Newspapers will need to focus on their ‘1000 true fans’ when they switch on paywalls, judging by a survey released today by Paid Content UK and Harris.
The survey has appeared in response to plans by Rupert Murdoch and others to start putting news content behind a paywall, and reveals that if their favourite news site started charging, 3/4 of people claim they’d find another free site – only 5% would pay to continue reading.
And ironically, it’s younger readers who are more likely to cough up some cash than the older users – the 35-44-year-olds are the ones most likely to go elsewhere- although the middle class readers are most likely to pay.
Now that doesn’t have to be bad news for newspapers, if they can provide something that is worth subscription payments which make up for the lost readership.
The problem, as identified by Matt Thompson at Nieman Reports, and covered by Karthika Muthukumaraswamy at Online Journalism Blog (OJB), is that the majority of online news lacks in depth and detail what it gains in ‘24/7 access, real-time updates, increased transparency, and multiperspectival discussions’
In fact ‘The home page of almost every popular news site looks like a commercial for news stories other than the one you’re reading’.
The problem isn’t the internet itself, which is what the OJB article ends with – Thompson uses the example of Wikipedia to form great long form articles and stories, whilst Muthukumaraswamy picks out the New York Times, CNN, the BBC and The Guardian as examples of news orgs producing great standalone features.
The problem is one of perception by news teams.

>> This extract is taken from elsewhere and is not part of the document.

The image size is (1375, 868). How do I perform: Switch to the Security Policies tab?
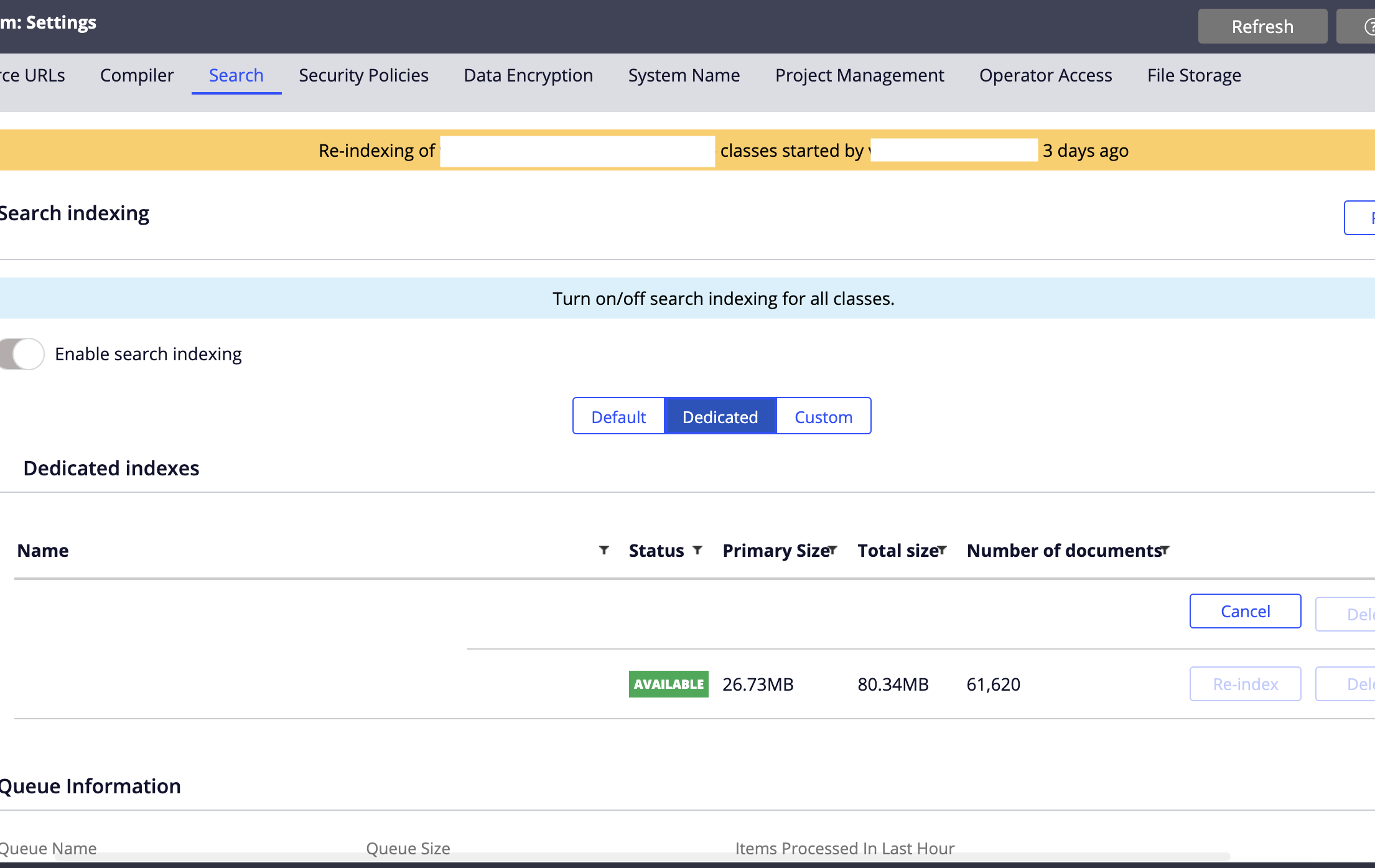(x=363, y=75)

The online format has always been taught as following the ‘hard news’ example – get the story across as quickly and in as few words as possible. People don’t have the time or patience to read more online, so hit them with hundreds of brief news items and they’ll flit about like a moth in a well-lit kitchen. The same thing we’ve seen advised for blogs, online video, and has been supported by the rise of microblogging.

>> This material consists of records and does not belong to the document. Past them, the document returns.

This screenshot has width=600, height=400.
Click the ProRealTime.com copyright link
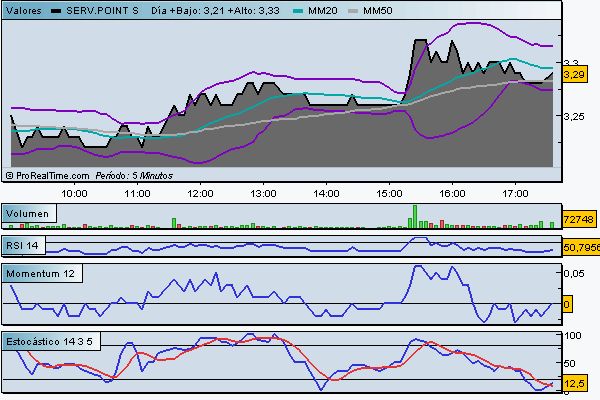pos(50,174)
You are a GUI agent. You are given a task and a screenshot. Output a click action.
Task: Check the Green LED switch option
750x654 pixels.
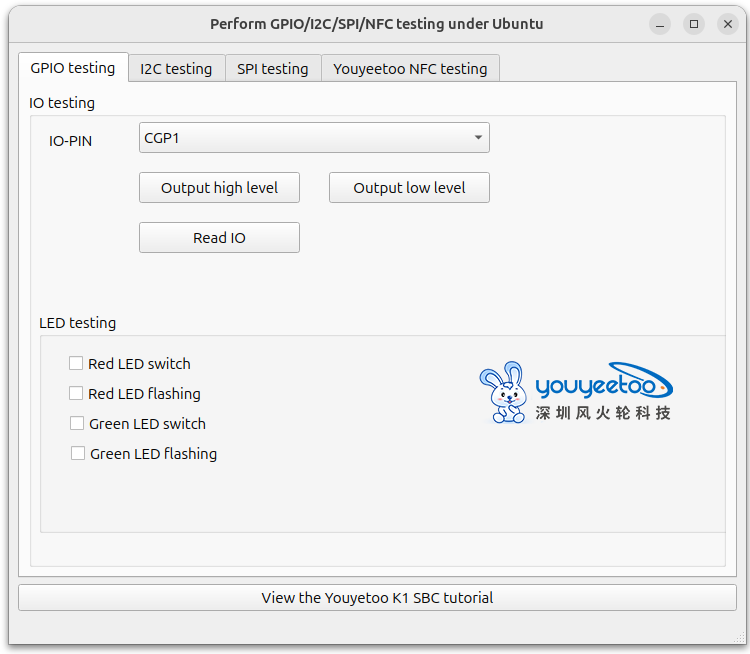(77, 424)
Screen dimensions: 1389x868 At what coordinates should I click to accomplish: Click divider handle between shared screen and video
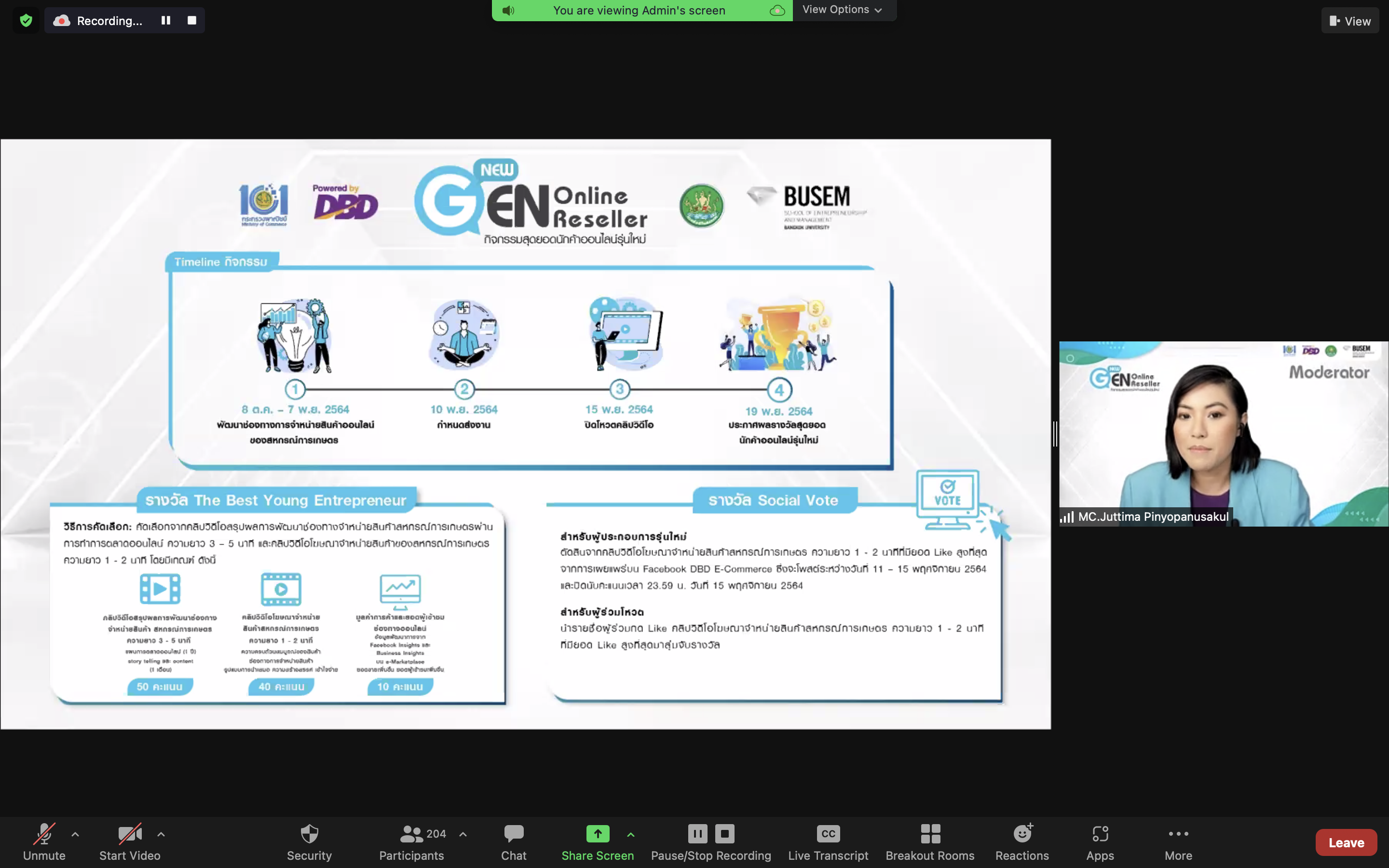[1055, 434]
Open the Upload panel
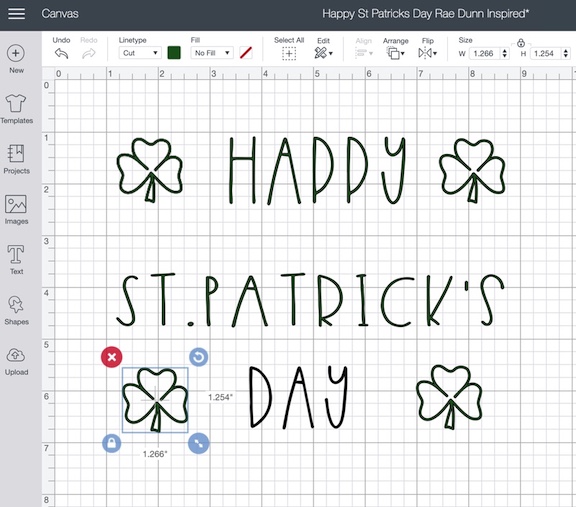 click(16, 356)
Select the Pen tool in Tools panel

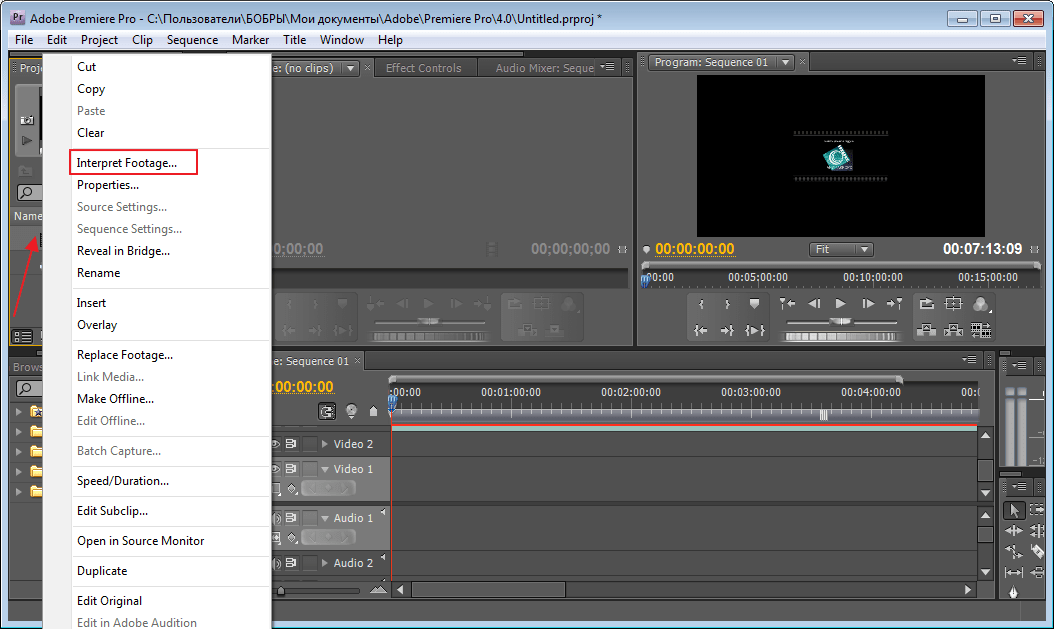tap(1014, 592)
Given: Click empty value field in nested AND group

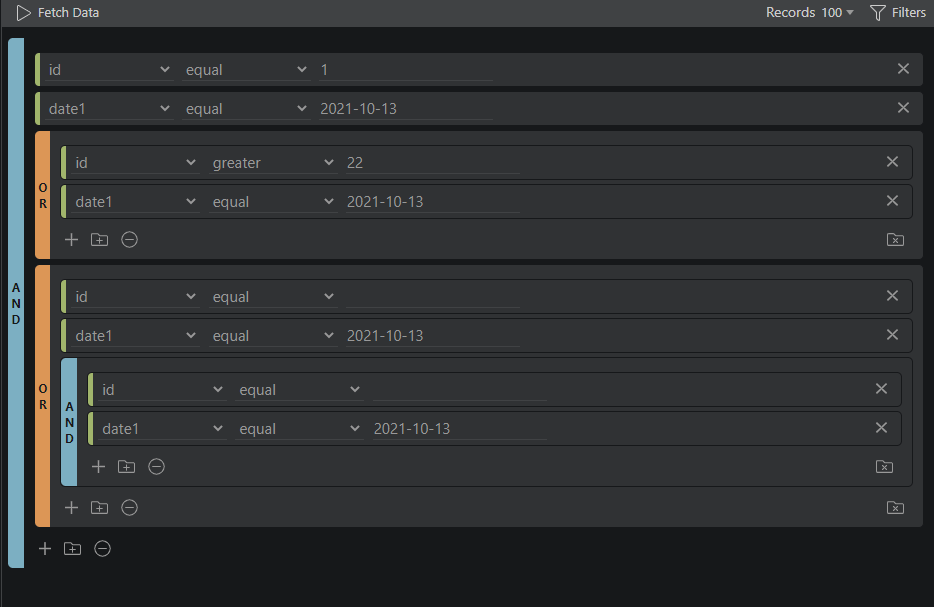Looking at the screenshot, I should tap(459, 390).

But that’s wrong – as you can see by the success of full-length novels on mobile phones in Japan, for example.
Many, many people are now accessing the web by an ever-increasing number of devices, and as the digital familiarity has increased, we’re looking for increasingly different things.
Meanwhile newspapers heading behind the paywall will have to flip their editorial approach as quickly as they flip their business model. They’ll need to provide depth, detail and context to justify payment, using editorial teams which have been cut back more and more to try and survive on display advertising. And I haven’t seen a huge number of Murdoch titles hiring staff, for example. In fact, it appears to be AOL that’s hiring! (1500 writers is a clear indication of intent).

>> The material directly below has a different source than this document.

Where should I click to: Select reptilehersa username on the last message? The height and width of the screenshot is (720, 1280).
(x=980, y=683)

The paywall model will be doomed for exactly the same reason that most display-ad model newspaper sites were doomed – a lack of understanding of the fundamentals of online journalism. Almost 10 years ago I saw a competitor site switch to a paywall model and heard many people ask how they could survive – and at the same time those people were imagining a world in which the print news team would seamlessly move across to an all-conquering website.
Meanwhile hundreds of blogs and websites were springing up on a daily basis by starting small and experimenting their way into growth and editorial staff – the exact opposite of businesses which closed small-scale publications and dismissed any launches which didn’t look likely to drive an immediate huge audience with a corresponding need for staff and resources.
A handful of news organisations will make it through the next few years, whether by spreading themselves far and wide, or by engaging totally with their 1000 true fans to the degree that they can secure repeated subscriptions. Any that don’t commit fully to one of these directions, and achieve it to their maximum potential, are going to fail to crawl out of the swamp and evolve digital legs.